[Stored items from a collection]
+++
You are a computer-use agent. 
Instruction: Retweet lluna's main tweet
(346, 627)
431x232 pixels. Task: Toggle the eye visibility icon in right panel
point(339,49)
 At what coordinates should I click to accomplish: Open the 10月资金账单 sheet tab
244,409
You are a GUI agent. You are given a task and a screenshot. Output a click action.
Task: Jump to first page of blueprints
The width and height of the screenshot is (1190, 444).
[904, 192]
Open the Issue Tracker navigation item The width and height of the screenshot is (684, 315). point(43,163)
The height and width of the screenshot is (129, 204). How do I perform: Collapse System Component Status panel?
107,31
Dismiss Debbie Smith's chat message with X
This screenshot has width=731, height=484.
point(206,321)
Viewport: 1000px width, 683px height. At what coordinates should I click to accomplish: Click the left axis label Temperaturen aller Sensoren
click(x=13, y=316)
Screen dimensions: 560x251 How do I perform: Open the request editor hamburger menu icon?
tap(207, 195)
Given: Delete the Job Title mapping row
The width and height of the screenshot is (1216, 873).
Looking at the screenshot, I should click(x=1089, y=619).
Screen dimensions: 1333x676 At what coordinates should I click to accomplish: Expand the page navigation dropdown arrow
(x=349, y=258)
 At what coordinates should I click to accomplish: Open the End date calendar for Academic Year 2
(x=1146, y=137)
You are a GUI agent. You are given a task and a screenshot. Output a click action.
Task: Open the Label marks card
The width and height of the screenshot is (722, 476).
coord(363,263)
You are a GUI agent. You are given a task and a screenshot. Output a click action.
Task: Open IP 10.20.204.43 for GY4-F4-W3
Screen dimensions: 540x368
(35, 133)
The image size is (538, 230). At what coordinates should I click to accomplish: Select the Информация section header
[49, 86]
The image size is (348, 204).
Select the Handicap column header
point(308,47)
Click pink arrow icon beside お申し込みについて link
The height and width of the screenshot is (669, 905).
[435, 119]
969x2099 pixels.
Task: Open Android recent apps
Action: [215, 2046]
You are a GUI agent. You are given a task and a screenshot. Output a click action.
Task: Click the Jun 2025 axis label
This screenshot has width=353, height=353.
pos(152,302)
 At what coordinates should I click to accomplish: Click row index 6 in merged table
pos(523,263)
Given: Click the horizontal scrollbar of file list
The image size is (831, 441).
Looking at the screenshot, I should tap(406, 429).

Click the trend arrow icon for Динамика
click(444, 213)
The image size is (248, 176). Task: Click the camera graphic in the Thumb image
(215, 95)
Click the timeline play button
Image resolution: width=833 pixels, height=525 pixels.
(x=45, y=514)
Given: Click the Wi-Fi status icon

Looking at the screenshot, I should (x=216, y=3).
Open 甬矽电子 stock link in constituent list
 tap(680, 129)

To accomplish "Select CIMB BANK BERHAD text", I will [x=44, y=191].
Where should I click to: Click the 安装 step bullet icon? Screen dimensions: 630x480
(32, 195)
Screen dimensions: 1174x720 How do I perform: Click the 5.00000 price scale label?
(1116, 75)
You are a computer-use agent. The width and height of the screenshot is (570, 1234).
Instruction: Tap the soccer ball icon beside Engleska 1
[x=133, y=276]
+++
Work instruction: For each line in the records that contains the word "computer", make a copy.

Your solution:
You are a computer-use agent. 
You are a computer-use agent. The width and height of the screenshot is (570, 1234).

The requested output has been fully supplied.